■ **WHAT YOU HAVE TO DO**: In the listing, find every line that has the string "clock" and copy it.

■ **EXERCISE INPUTS**:
= Beginning of Section =

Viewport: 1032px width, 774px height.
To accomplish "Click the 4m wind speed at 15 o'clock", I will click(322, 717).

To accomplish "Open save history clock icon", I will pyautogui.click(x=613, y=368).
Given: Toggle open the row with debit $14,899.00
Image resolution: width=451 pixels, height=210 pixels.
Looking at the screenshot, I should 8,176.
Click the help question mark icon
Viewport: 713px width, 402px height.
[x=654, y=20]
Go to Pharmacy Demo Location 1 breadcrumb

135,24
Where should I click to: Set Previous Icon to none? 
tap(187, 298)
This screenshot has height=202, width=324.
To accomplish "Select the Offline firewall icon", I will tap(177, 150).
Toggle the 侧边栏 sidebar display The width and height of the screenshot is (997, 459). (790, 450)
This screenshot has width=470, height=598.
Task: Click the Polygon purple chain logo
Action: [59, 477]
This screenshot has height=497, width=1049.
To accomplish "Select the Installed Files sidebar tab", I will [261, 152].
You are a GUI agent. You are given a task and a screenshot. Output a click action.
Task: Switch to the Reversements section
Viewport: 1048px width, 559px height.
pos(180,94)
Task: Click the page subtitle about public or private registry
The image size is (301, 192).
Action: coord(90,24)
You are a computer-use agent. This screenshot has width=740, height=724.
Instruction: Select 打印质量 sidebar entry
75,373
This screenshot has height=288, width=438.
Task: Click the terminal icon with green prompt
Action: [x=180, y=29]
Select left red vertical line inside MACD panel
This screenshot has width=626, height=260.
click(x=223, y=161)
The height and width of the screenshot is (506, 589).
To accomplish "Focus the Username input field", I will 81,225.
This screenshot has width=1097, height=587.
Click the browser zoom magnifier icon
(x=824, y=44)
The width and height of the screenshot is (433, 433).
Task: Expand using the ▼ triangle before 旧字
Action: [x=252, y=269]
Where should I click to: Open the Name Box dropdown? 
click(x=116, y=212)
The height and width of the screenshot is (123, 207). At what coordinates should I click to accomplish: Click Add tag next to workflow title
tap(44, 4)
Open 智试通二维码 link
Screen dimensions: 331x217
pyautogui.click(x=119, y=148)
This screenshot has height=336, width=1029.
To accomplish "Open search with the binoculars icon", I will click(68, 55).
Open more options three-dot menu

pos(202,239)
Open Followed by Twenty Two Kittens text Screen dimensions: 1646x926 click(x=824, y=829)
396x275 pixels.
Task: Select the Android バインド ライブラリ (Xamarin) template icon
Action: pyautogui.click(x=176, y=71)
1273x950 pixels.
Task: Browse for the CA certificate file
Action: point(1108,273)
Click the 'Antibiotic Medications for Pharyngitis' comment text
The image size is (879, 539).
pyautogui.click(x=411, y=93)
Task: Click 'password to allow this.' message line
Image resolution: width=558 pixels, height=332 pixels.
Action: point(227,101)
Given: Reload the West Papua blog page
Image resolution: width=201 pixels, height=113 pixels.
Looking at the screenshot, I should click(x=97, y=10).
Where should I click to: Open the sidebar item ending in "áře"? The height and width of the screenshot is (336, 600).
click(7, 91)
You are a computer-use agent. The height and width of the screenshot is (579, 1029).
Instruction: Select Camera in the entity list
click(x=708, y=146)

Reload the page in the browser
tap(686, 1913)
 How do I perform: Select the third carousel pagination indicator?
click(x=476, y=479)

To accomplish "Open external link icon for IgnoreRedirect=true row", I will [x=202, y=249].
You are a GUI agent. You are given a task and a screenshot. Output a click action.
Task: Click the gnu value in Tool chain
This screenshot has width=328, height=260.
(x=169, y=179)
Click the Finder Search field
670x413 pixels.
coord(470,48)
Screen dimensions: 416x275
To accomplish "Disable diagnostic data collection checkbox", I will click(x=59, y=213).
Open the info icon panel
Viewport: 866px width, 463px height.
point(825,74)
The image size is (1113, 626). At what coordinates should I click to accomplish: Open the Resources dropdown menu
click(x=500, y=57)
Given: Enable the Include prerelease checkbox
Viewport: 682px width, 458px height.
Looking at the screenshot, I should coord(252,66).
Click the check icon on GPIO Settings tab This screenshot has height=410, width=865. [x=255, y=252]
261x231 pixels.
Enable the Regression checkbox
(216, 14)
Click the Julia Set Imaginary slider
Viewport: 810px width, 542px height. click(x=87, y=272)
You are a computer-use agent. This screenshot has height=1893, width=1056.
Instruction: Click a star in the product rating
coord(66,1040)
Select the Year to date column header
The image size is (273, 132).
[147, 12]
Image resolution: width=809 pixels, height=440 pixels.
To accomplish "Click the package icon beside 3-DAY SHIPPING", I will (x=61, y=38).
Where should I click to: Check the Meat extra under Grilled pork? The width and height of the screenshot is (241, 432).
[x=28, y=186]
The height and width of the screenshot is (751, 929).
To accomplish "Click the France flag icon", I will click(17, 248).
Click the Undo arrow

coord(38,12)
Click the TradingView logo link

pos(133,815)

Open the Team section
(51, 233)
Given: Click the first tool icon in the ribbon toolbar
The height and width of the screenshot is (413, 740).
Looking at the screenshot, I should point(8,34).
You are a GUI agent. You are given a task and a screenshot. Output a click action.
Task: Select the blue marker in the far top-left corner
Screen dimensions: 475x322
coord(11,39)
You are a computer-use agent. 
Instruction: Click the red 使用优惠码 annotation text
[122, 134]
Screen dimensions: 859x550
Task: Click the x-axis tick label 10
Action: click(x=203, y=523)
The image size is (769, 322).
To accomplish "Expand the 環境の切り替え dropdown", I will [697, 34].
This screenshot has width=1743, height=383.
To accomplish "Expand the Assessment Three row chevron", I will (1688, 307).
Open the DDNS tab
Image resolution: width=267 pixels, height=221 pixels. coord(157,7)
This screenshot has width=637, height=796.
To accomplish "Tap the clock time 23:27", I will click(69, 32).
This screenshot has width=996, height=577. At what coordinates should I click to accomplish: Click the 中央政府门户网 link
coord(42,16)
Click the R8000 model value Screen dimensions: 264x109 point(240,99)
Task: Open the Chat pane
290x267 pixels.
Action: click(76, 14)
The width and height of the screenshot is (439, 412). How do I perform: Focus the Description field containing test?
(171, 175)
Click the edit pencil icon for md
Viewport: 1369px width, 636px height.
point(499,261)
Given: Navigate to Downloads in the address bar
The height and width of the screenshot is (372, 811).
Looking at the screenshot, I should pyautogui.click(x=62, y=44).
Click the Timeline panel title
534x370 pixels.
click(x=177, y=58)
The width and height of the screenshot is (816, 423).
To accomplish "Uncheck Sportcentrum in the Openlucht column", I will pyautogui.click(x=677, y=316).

= End of Section =

■ **EXERCISE OUTPUT**:
To accomplish "Click the 4m wind speed at 15 o'clock", I will click(322, 717).
To accomplish "Open save history clock icon", I will pyautogui.click(x=613, y=368).
To accomplish "Tap the clock time 23:27", I will click(69, 32).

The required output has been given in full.